Catacycle

An Information-Rich Graphical Representation of Catalytic Cycles

Catacycle is a web-based tool to generate visualizations of the rates of various steps in a catalytic cycle. The user populates a web form using what they know about their reaction, and the tool generates a graphic that the user can then annotate in the editor of their choice with molecular formulas and text to represent their chemistry. The running Catacycle app can be found at www.Catacycle.com. In addition, Organometallics published an editorial that we contributed in October 2019 describing the tool, as seen here.

What is a catalytic cycle?

In casual talk, we often speak of a catalyst as think or person that brings about or speeds change. In chemistry, though, the word has a more specific definition. A catalyst is a chemical species that speeds up a chemical reaction without being used up in the process. Basically, a catalyst can cause the molecules that a chemist wants to react to interact in a way that is hard for them to do on their own, often because it facilitates those molecules lining up in just the right way to react (form and break bonds). Usually, the catalyst undergoes a temporary change itself, only to have this change reversed and the original catalyst regenerated. This transformation and regeneration of a catalyst is what we mean when we say catalytic cycle.

This cycle occurs over a few steps, with the reactants going in at one step, the products coming out at another, and the catalyst itself going around and around so long as there are more reactants available to keep the reaction going (this is a simplified picture, but it gets the point across). Catalysis can happen anywhere, from inside the human body (enzymes are just macromolecular catalysts) to the surface of metals, and chemists work hard to understand these reactions and invent new catalysts to speed reactions that are useful to society (like producing ammonia in the Haber process.

Catalytic Cycle Ouroboros

Left: A symbolic example of a catalytic cycle and how they are often depicted in chemistry publications. (From Wikipedia, Public Domain). Think of the cycle like ouroboros, the classic symbol of a serpent consuming its own tail (Right, Wikimedia Commons).

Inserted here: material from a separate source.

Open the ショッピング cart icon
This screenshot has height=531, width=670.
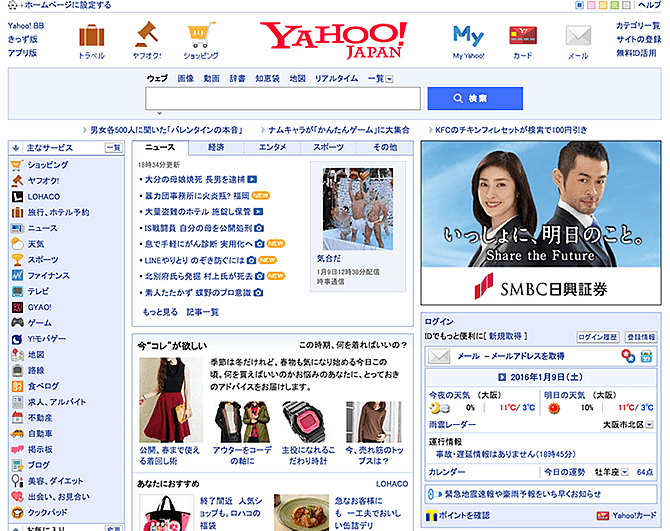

Why did we make Catacycle?

Well, it turns out chemists hate tedious, repetitive tasks as much as the next person. I rarely work with catalysis in my own research, but when Professor Scott McIndoe at UVic floated the idea of building a tool to ease the pain of drawing these cycles to fellow computational chemist James MacFarlane and myself, we thought it could be a fun project and agreed to help him out. Scott basically told us, "I've seen a lot of reeeeaaaally ugly catalytic cycles in publications, but I think there's an easier way." Chemists usually use a tool called ChemDraw to generate their cycle figures, and while it is an excellent tool for drawing chemical species and reactions, it can be very annoying to use for drawing a cycle. The arrows can be difficult to align, and often have funky spline shapes. Scott asked if we could help make the cycle-drawing process repeatable and easy and produce images that are nice enough to go in a journal article.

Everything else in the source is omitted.